▲ | jpalawaga 6 days ago | |||||||||||||||||||||||||
you have outlier needs if an rtx, the fastest consumer grade card, is not good enough for you. the intel card is great for 1080p gaming. especially if you're just playing counterstrike, indie games, etc, you don't need a beast. very few people are trying to play 4k tombraider on ultra with high refresh rate. | ||||||||||||||||||||||||||
▲ | Sohcahtoa82 6 days ago | parent [-] | |||||||||||||||||||||||||
FWIW, my slowness is because of quantizing. I've been using Mistral 7B, and I can get 45 tokens/sec, which is PLENTY fast, but to save VRAM so I can game while doing inference (I run an IRC bot that allows people to talk to Mistral), I quantize to 8 bits, which then brings my inference speed down to ~8 tokens/sec. For gaming, I absolutely love this card. I can play Cyberpunk 2077 with all the graphics settings set to the maximum and get 120+ fps.

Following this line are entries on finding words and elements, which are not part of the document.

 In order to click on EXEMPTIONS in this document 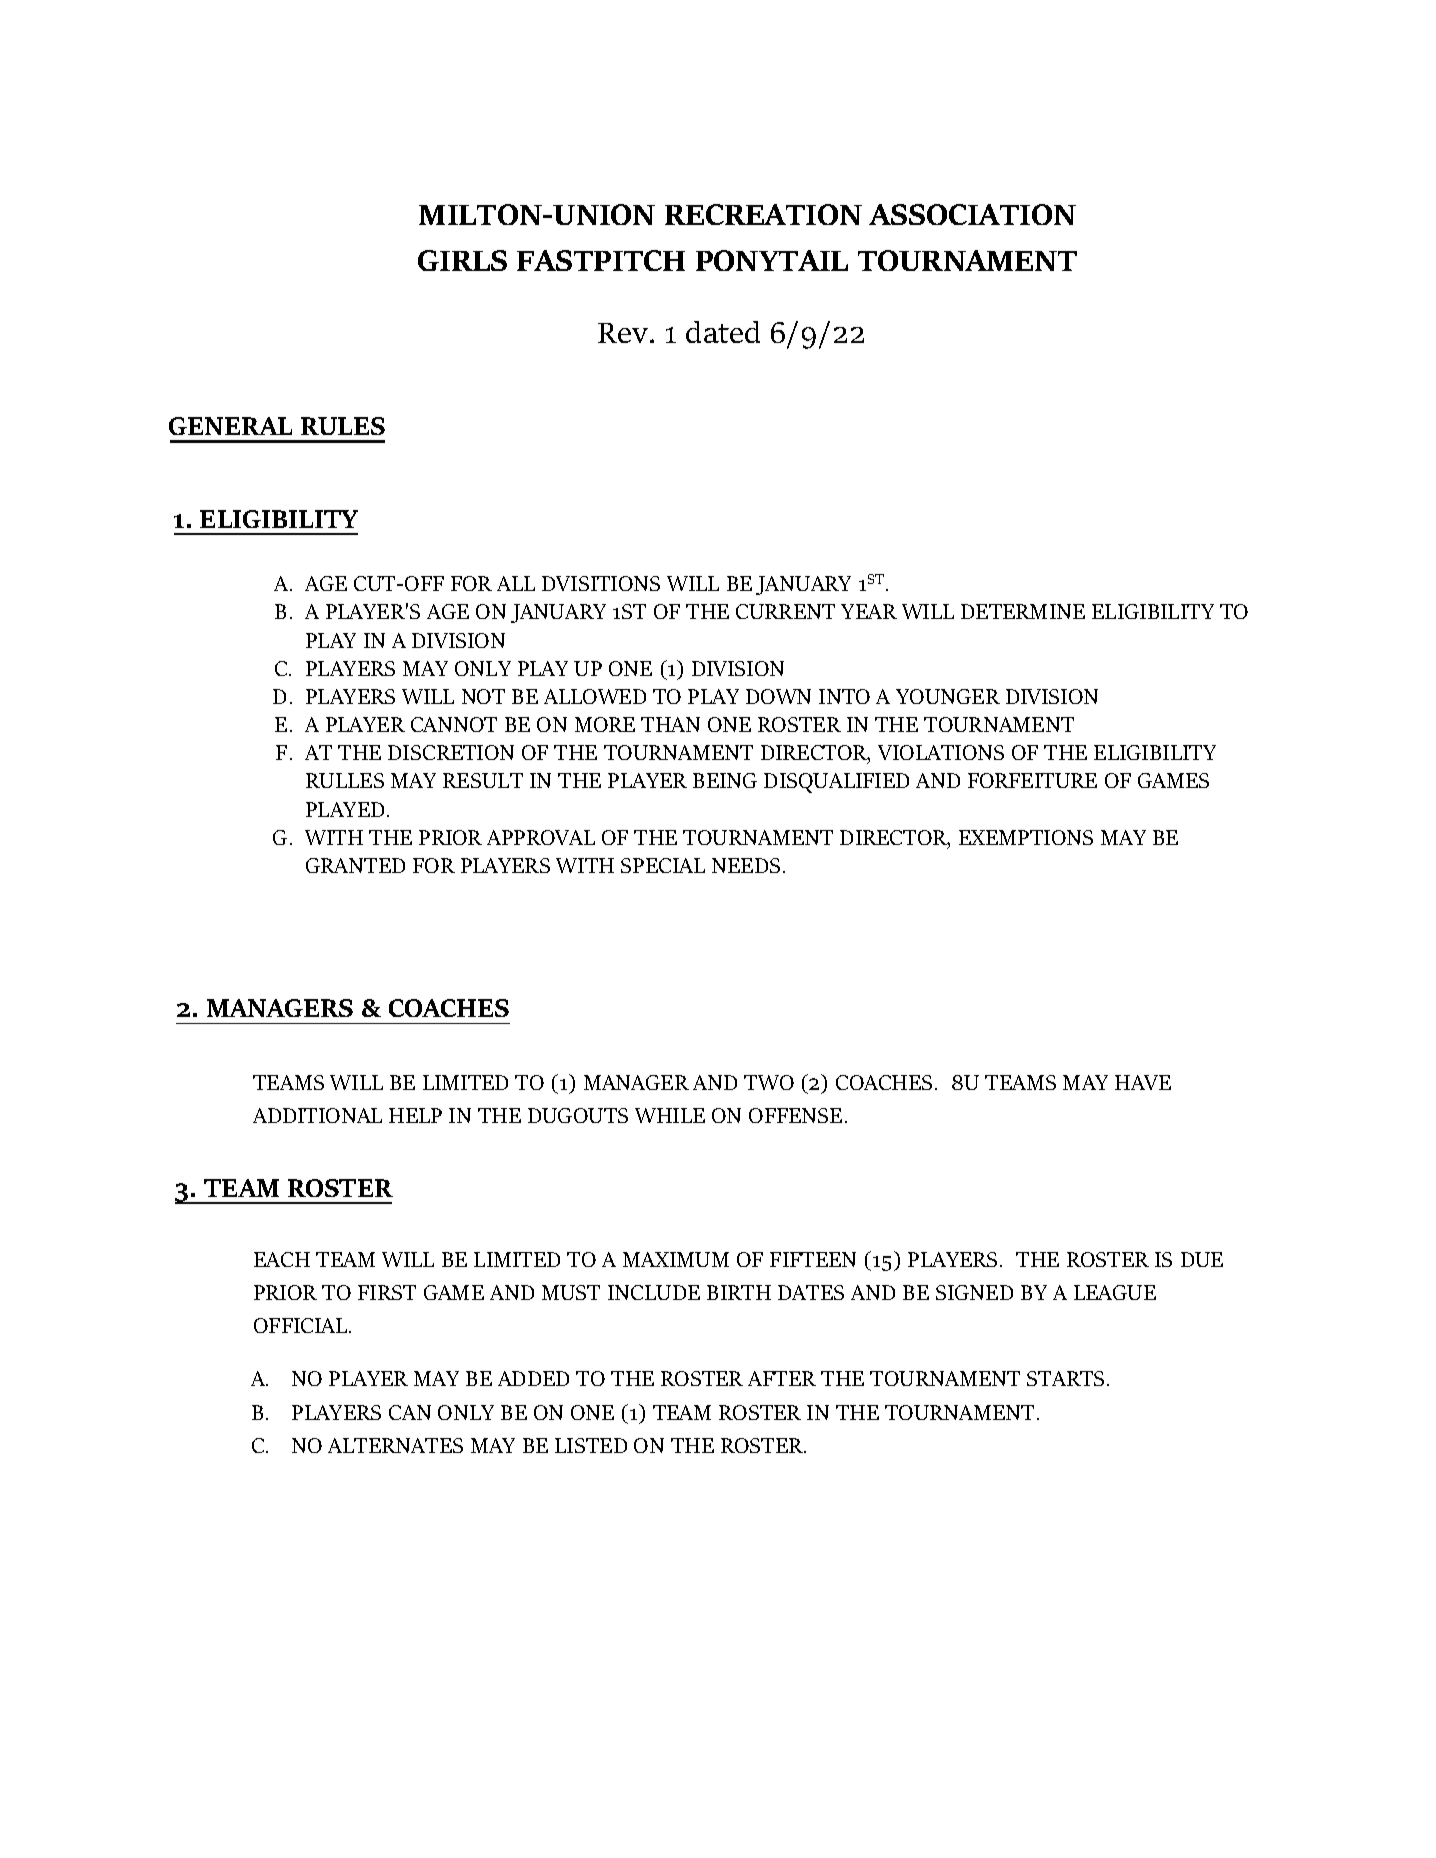, I will do `click(1026, 837)`.
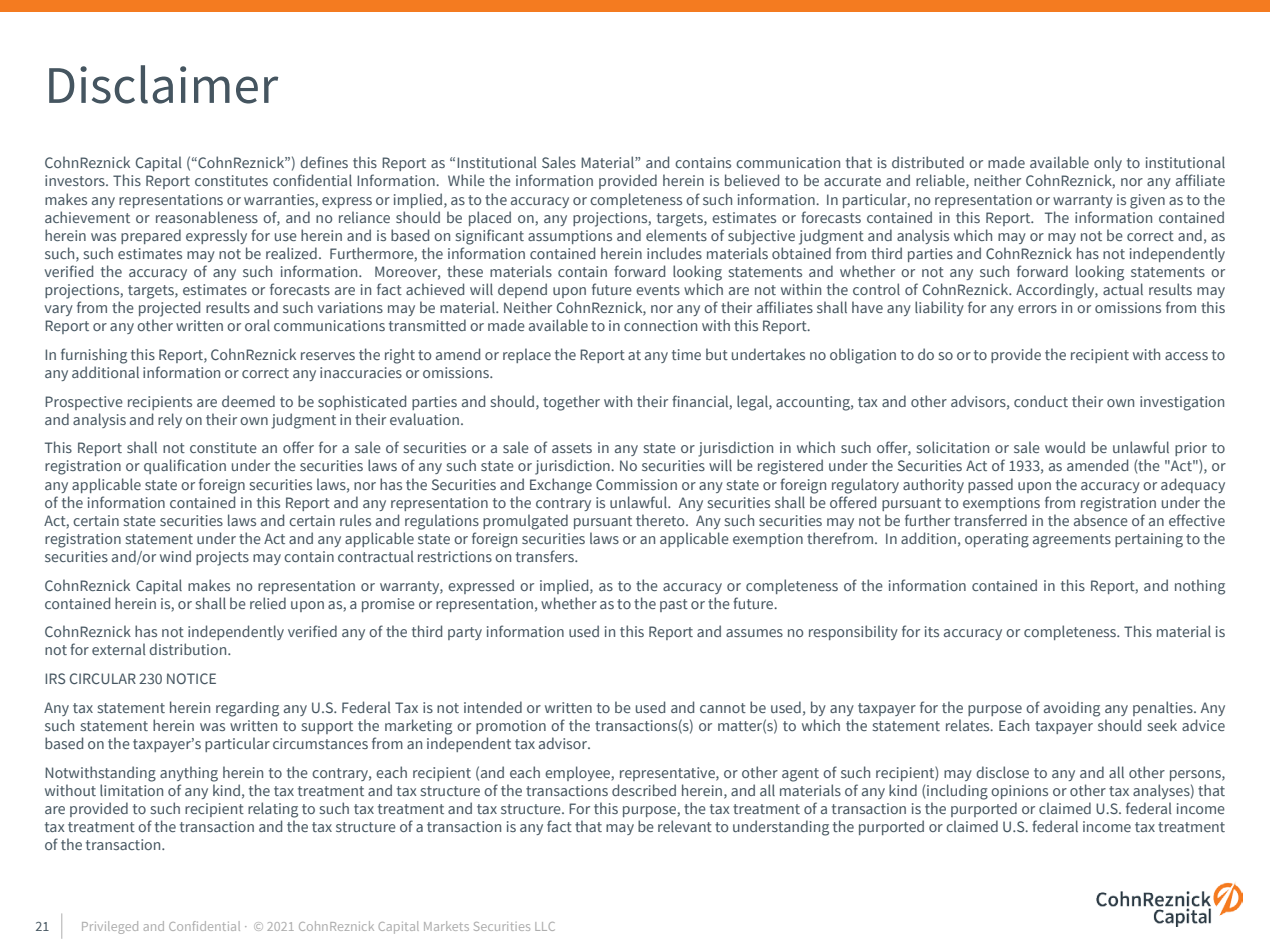 This screenshot has height=952, width=1270. What do you see at coordinates (752, 180) in the screenshot?
I see `believed` at bounding box center [752, 180].
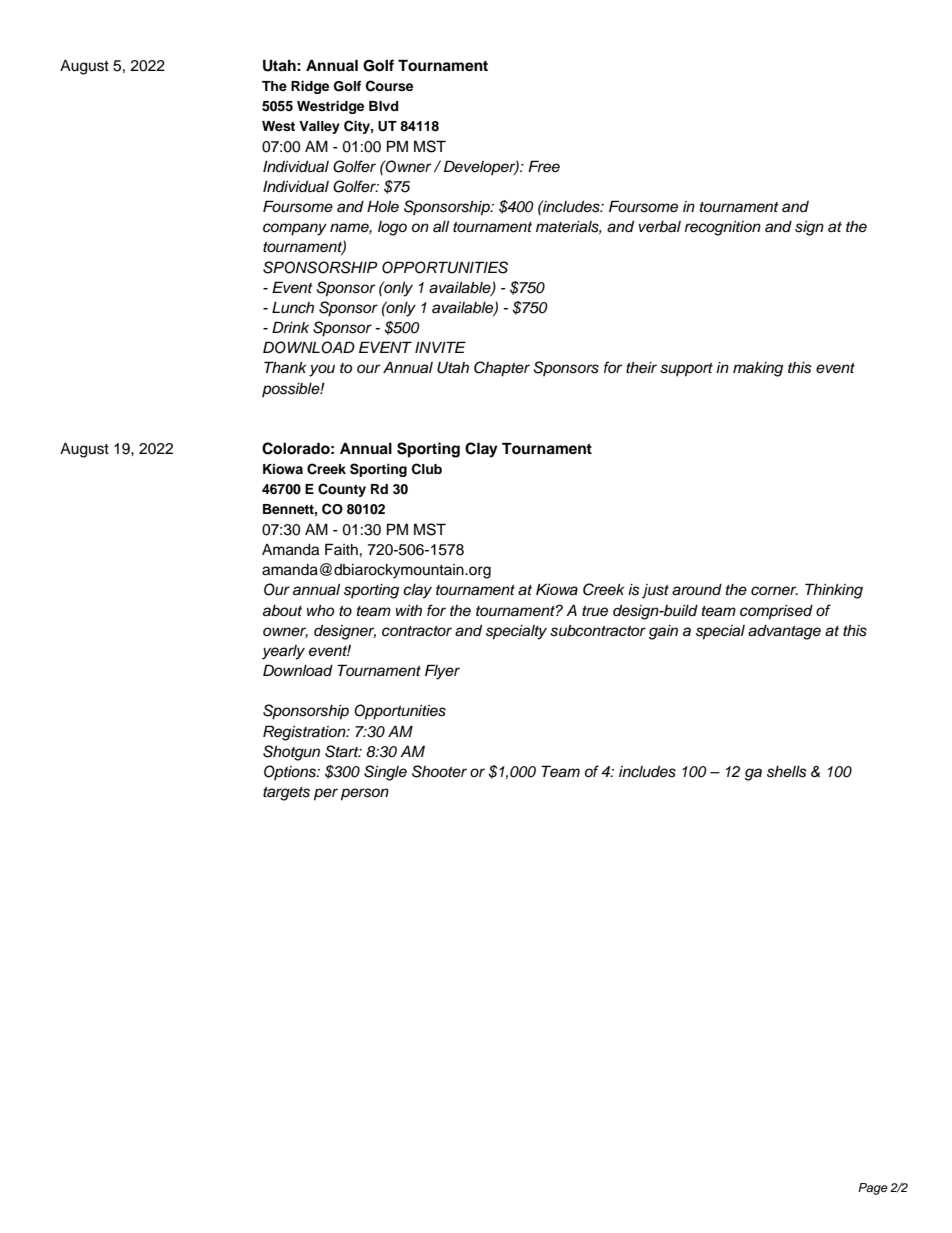  I want to click on their, so click(641, 368).
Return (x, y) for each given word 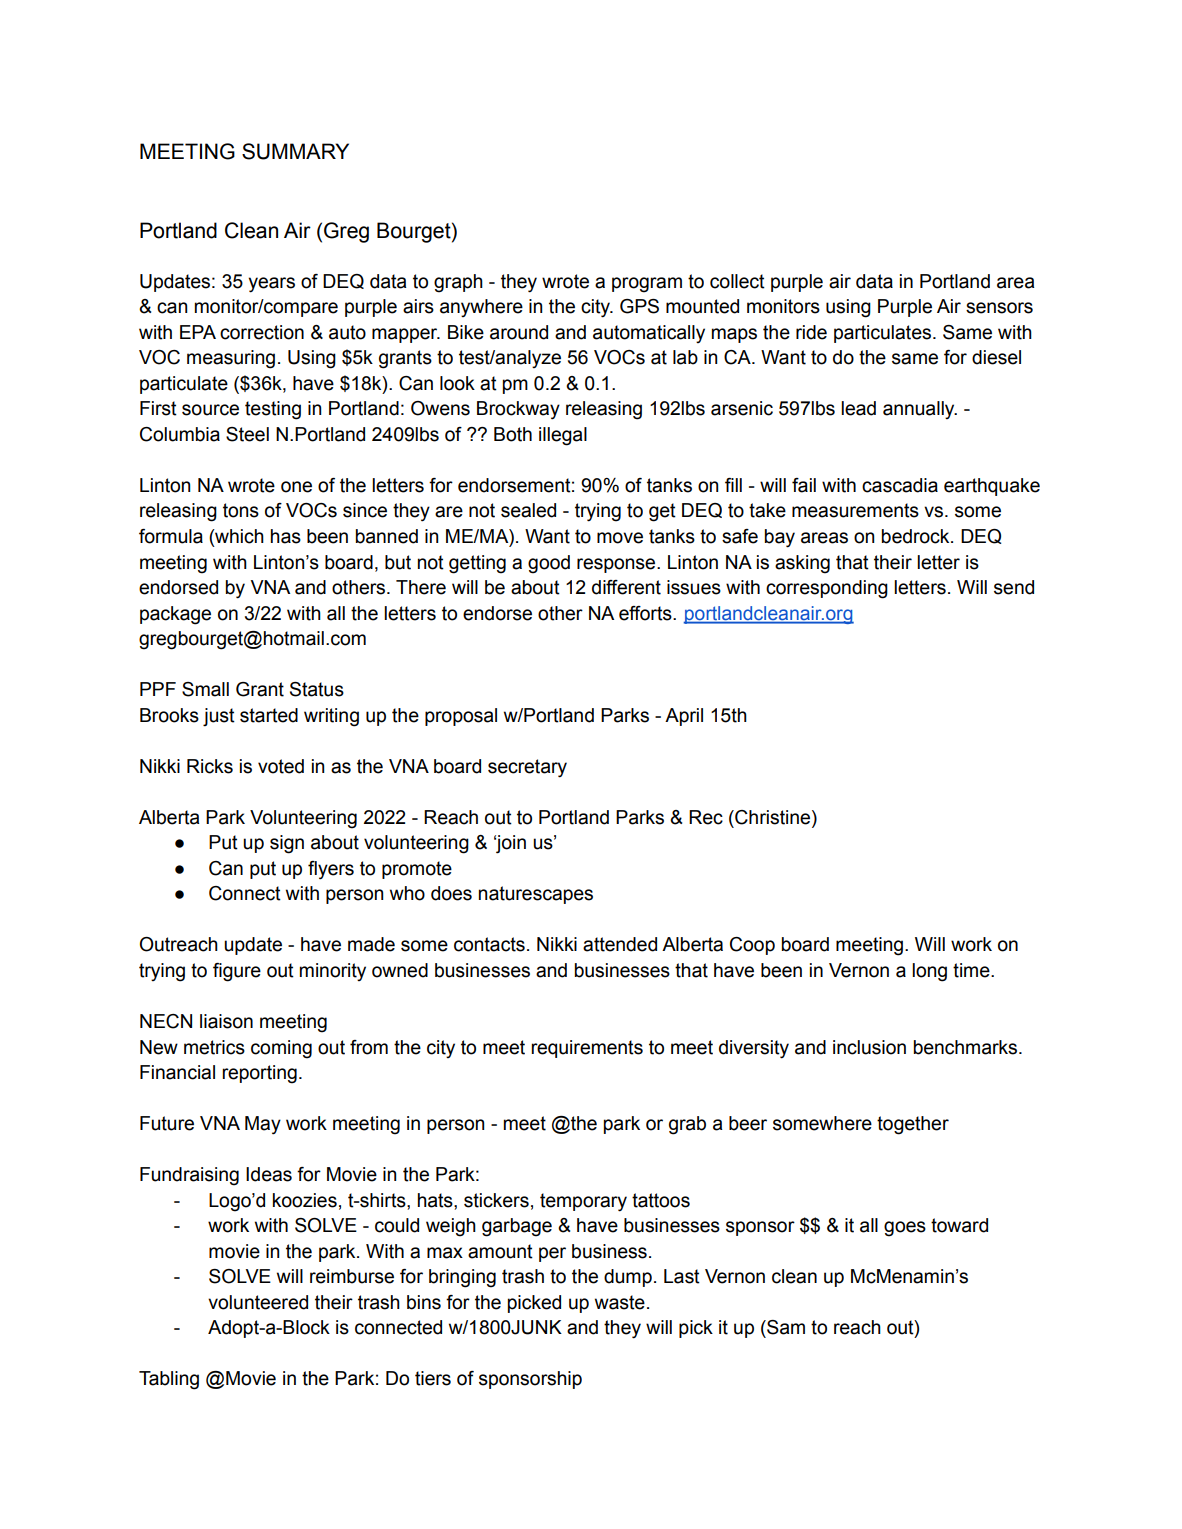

Though when playing a much more graphically intense game like that, I certainly need to kill the bot to free up the VRAM. But I can play something simpler like League of Legends and have inference happening while I play with zero impact on game performance. I also have 128 GB of system RAM. I've thought about loading the model in both 8-bit and 16-bit into system RAM and just swap which one is in VRAM based on if I'm playing a game so that if I'm not playing something, the bot runs significantly faster. | ||||||||||||||||||||||||||
|